Technicolor Creative Services provides content-management capabilities to other business units within Technicolor, a major manufacturer and distributor of video tapes and DVDs, and for resale externally. Technicolor Creative Services--a subsidiary of Thomson, which provides technology and services to the entertainment and media industries--offers services like the management of media files, such as reels of film; encoding pay-for-view movies; and the creation of DVDs.
When Capaldi assigns jobs, a variety of events can trigger a failure and, historically, that has resulted in suspension of the job. In the majority of cases, once the failure is detected, the job can be restarted manually from the suspended queue and finished without further incident. However, many of the jobs had to run overnight, and if there was a disruption then, they could remain suspended until the problem was discovered the following day.
IBM contacted Capaldi and asked him to be a guinea pig in its autonomic-computing effort, using IBM's Autonomic Management Engine framework and Common Base Event, which monitors system resources, correlates information from various infrastructure components concurrently, and automatically determines the root causes of failures.
Using a log and trace analyzer tool, Capaldi can instantly gain access to custom logs that provide a detailed look at why failures happened. Taking such a look across his jobs to see specific points of failure saves time, he says. The real autonomic feature, however, is that the system can now resubmit the stalled job under specific criteria without Capaldi or his staff intervening.
Technicolor Creative Services traditionally has written a lot of in-house software to aid in its effort to archive and manage the large amounts of digital content it handles, Capaldi says. In the future, he plans to create specific log files in new software than can be optimized to work with IBM's autonomic tools.
"Right now, a lot of this has to be tailored to exactly how you work as a company, and it would be nice if it was more off-the-shelf," he says.

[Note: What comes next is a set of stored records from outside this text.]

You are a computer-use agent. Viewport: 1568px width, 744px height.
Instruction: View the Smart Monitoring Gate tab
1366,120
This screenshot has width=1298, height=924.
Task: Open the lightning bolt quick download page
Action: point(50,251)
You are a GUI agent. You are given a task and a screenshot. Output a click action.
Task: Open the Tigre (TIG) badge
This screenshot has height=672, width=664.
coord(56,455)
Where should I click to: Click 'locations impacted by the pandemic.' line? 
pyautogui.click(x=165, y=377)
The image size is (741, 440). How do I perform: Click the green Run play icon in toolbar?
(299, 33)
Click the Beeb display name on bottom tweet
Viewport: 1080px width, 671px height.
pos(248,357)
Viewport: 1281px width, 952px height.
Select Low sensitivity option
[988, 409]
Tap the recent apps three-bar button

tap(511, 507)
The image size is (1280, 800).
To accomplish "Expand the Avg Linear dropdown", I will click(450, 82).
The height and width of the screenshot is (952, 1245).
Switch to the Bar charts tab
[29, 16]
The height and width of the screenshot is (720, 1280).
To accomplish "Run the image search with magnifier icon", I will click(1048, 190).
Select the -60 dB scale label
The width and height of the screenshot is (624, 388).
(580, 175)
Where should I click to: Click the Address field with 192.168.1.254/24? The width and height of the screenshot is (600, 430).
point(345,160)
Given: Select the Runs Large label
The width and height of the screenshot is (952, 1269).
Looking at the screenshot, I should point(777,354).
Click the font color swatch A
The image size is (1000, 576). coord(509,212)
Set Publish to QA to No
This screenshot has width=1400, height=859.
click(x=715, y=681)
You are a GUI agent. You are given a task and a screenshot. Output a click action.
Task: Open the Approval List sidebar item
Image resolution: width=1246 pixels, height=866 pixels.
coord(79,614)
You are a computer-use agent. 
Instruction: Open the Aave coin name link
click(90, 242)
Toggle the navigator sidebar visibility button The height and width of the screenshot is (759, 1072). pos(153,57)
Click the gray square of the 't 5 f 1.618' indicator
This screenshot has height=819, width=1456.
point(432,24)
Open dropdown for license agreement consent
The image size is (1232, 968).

Capaldi is ready to move further down the autonomic path. "In a heartbeat," he says. "I think there's a ton of potential that hasn't been tapped yet. Over the years, I've worked with a lot of bleeding-edge technology that eventually just didn't go anywhere, but this is an industry where you need to push the envelope."
The president and chief executive of LAN Solutions Inc., Victor Kellan, agrees. The company, which provides network-management services, saw growing opportunities to provide remote monitoring to customers as a managed service. Through trial and error, it built a network operations center. But as LAN Solutions grew, it experienced difficulties in quickly scaling the center to handle growing amounts of data going through the system.
When a problem happened, depending on its type, location, and complexity, it could take experts from several different areas to parse through thousands of log entries from databases, applications, Web servers, operating systems, or other network devices to find the problem's starting point and then determine a course of action. Typically, problem resolution was a time-consuming task accomplished by several people, each familiar with a specific type of log file.